Star-Ledger, New Jersey/October 04, 2009

From a sidewalk in Kearny, Henry Coffey, 80, points to the sections of the old Sacred Heart Orphanage where he says nuns molested and beat him as a boy in the early 1940s: the laundry room; the nuns' quarters; the classrooms.

His sex-abuse claims will be hard to prove in court -- the nuns are deceased, for one thing - but Coffey and another former orphanage resident, Frank Fioretti, 81, recently cleared a legal hurdle when a Superior Court judge in Essex County denied a motion to dismiss their 2005 suit.

That motion had been brought by the Pallatine Sisters, the religious order now based in Harriman, N.Y., that ran the boys orphanage until it closed in the 1950s.

"I remember everything," Coffey said in an interview during which he recounted allegations that a nun and he had repeated sexual encounters in her room during his seventh-grade year, and intercourse at a bungalow in Harriman during the summer. "I always seemed to have a good memory."

Allegations that Catholic clergy molested minors in the 1960s, 1970s and 1980s have become common in the last seven years, in the aftermath of the clergy sex scandal. Allegations dating to the 1940s are rarer, said Jeff Anderson, an attorney in St. Paul, Minn., who has represented thousands in clergy sex-abuse cases.

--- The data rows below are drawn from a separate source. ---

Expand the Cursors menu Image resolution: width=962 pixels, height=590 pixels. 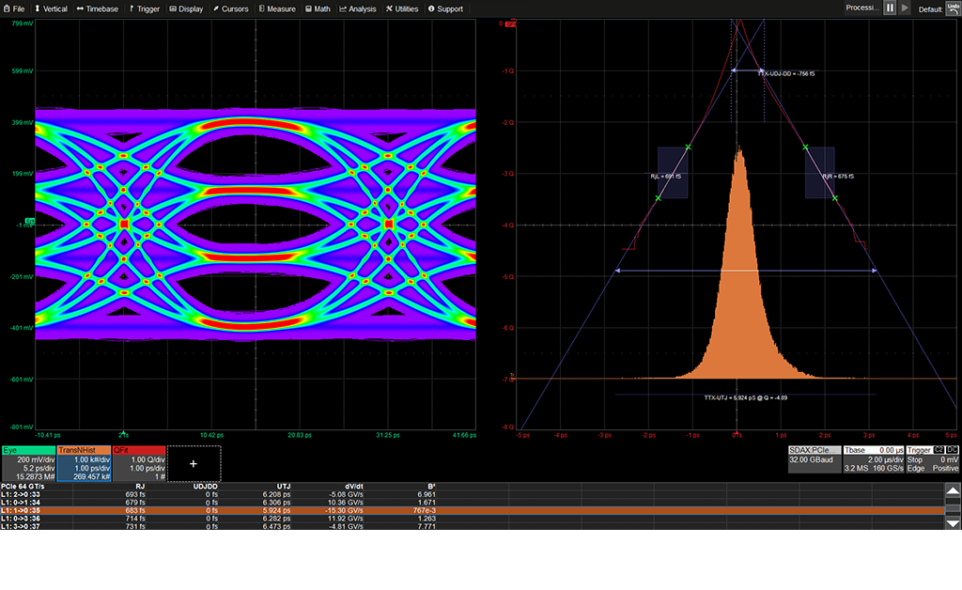(x=230, y=8)
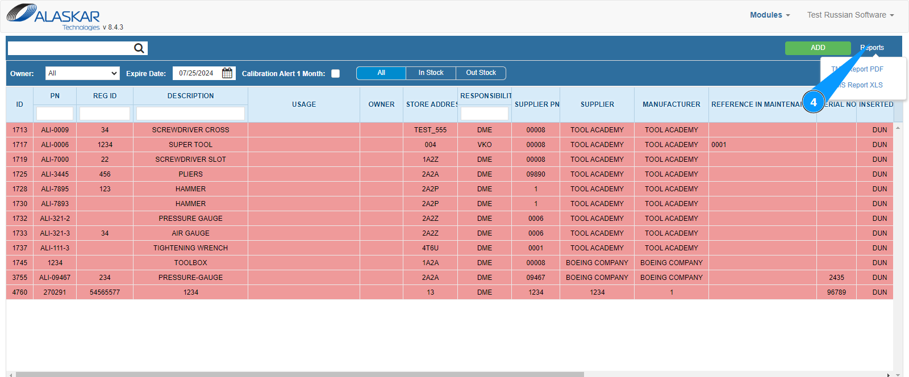Select the SCREWDRIVER CROSS table row

point(449,130)
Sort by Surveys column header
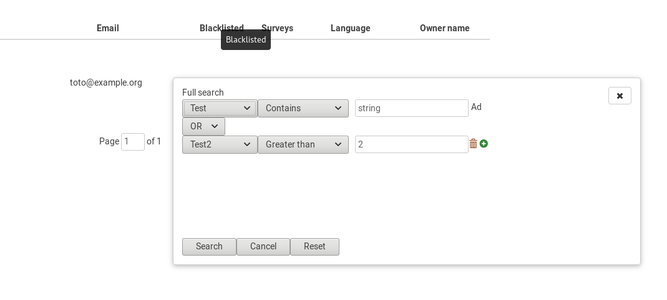 pos(278,28)
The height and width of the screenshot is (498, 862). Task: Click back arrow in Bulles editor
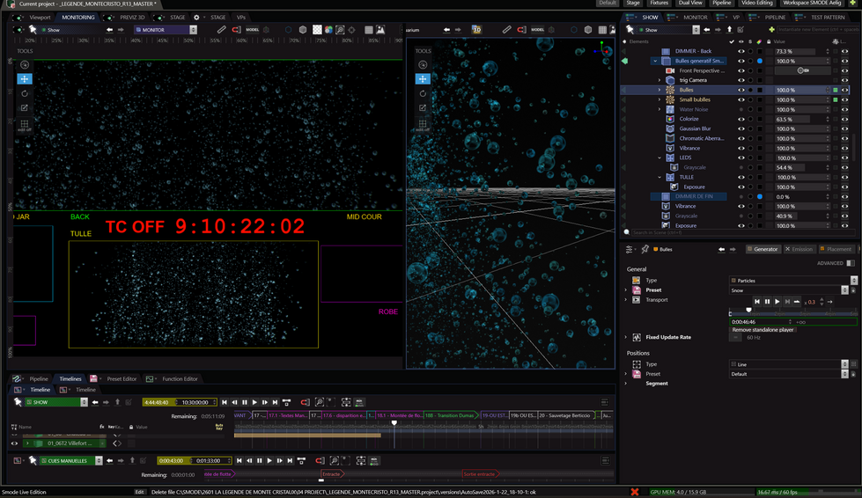coord(722,249)
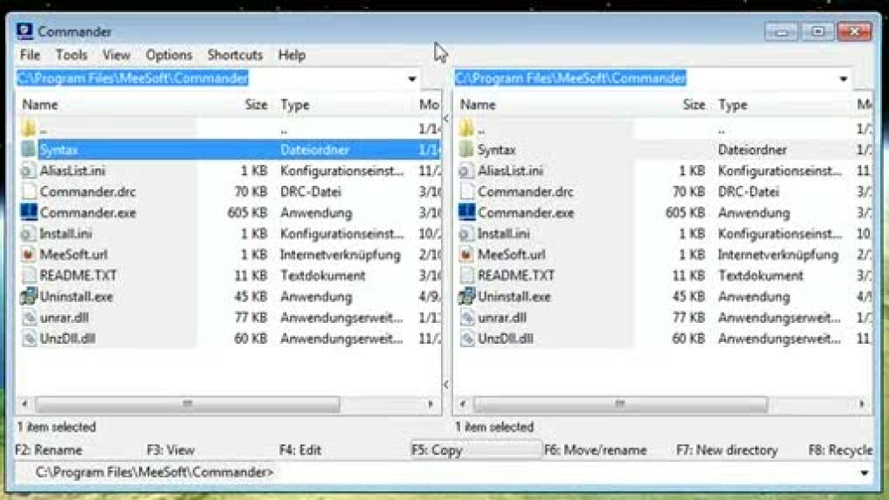Click the parent folder icon in left pane
This screenshot has height=500, width=889.
28,129
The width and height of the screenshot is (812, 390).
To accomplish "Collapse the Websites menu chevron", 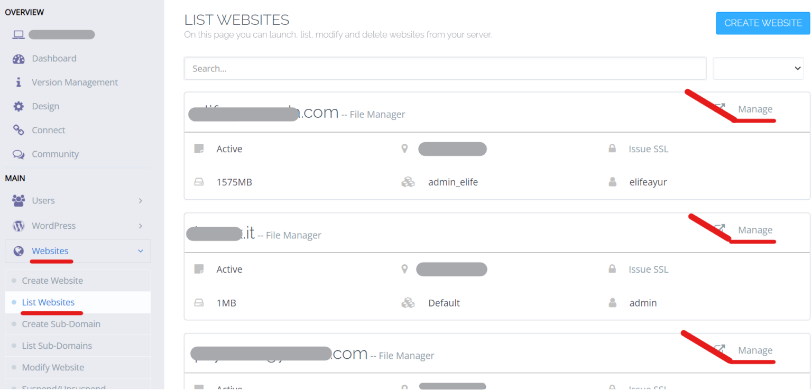I will coord(140,251).
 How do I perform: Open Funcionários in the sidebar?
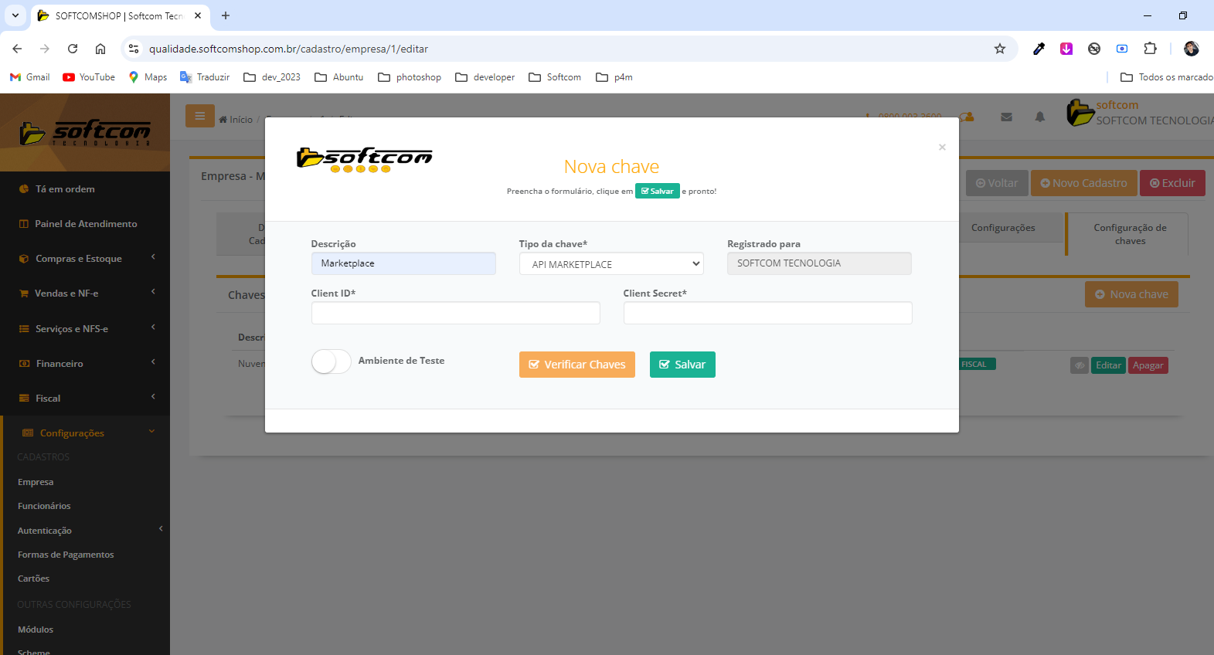pos(44,506)
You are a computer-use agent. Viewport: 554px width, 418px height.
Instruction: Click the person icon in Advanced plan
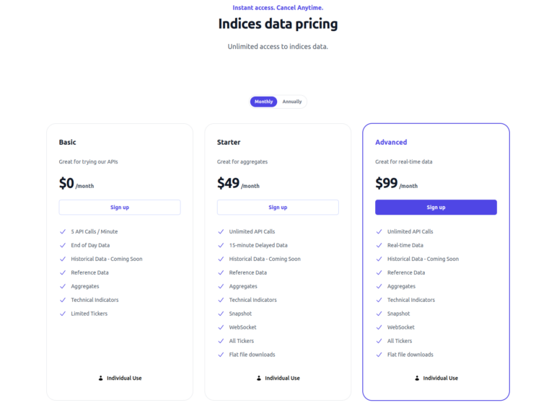tap(417, 378)
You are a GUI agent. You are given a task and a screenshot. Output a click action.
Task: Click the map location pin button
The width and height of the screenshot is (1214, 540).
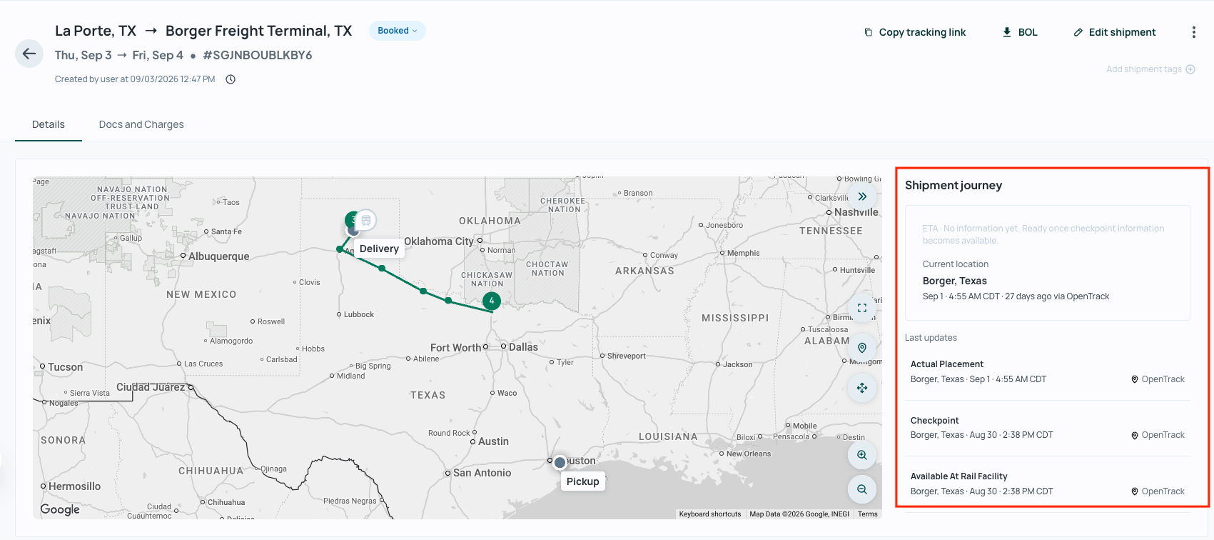tap(862, 348)
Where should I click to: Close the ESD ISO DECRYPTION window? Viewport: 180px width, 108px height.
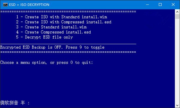173,5
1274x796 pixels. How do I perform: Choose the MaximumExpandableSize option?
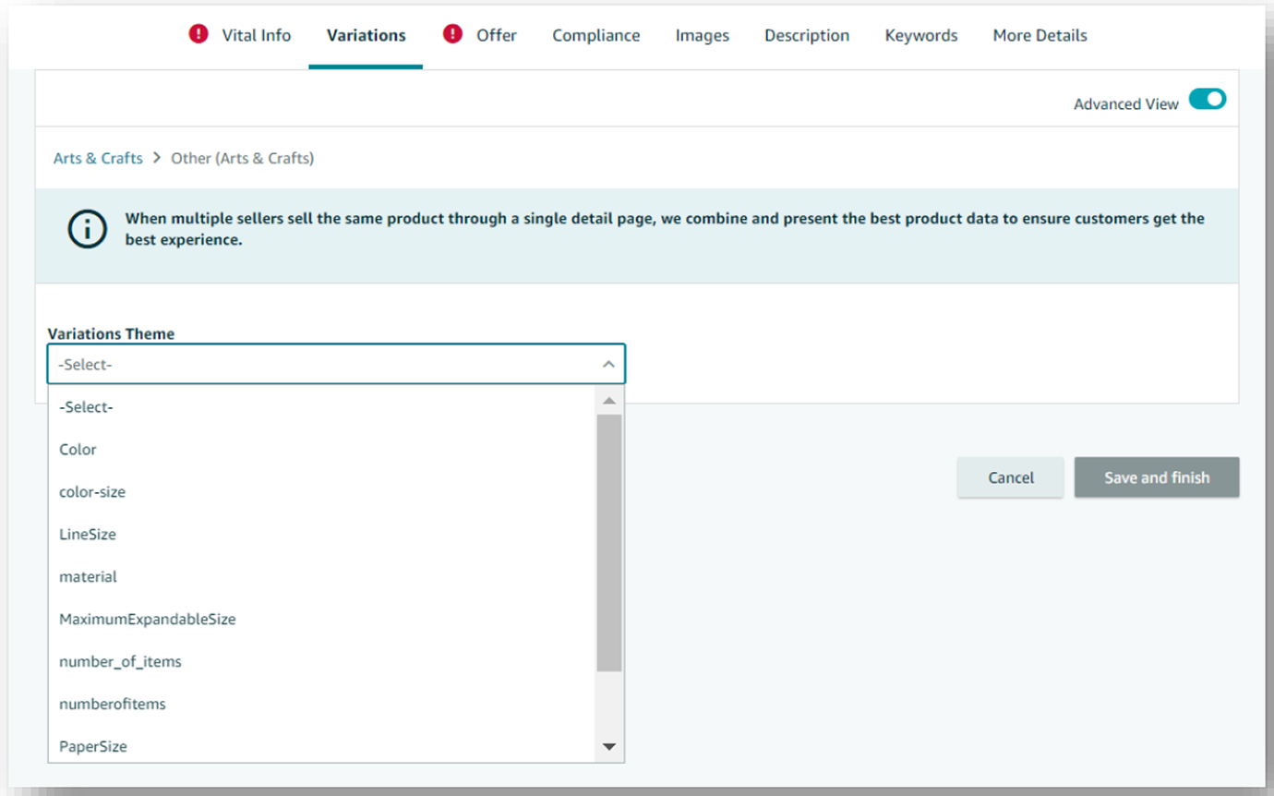(x=148, y=620)
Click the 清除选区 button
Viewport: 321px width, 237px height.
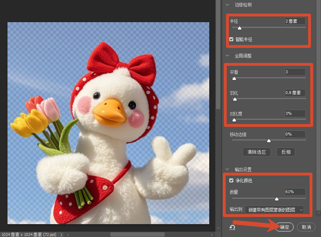coord(257,152)
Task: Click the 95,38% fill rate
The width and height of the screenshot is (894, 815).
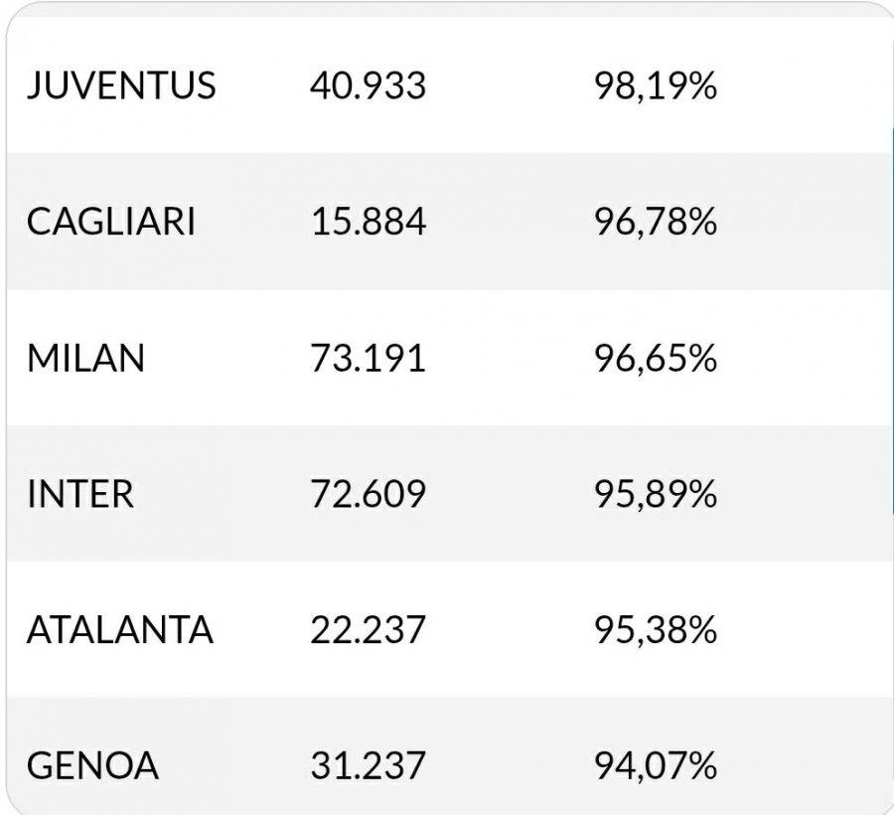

"You just don't hear about it," he said, "because those people have learned to suffer in silence and are afraid of rebuke, reprisal or disbelief."

Matters of time

They present obvious challenges to the court system, as the defense pointed out while trying to dismiss the case: Witnesses die. Evidence is lost. Memories fade. And then there are the statutes of limitations.

Stressing the passage of time since the alleged abuse, the Pallatines' attorneys noted in court papers that when the plaintiffs lived at the orphanage, from 1937 to 1943, "Franklin D. Roosevelt was the president of the United States, Winston Churchill was the British prime minister, the Japanese attacked Pearl Harbor and James Cagney won the 1942 Academy Award for best actor for his role in the classic movie "Yankee Doodle Dandy.'"

The Pallatines' lawyer, in pressing for dismissal, argued that statutes of limitations were in effect, that the plaintiffs' delays in suing make the case virtually impossible to defend, and that Coffey tried to unfairly influence the testimony of another former orphanage resident. The lawyer, Anthony Dougherty, did not return calls seeking comment.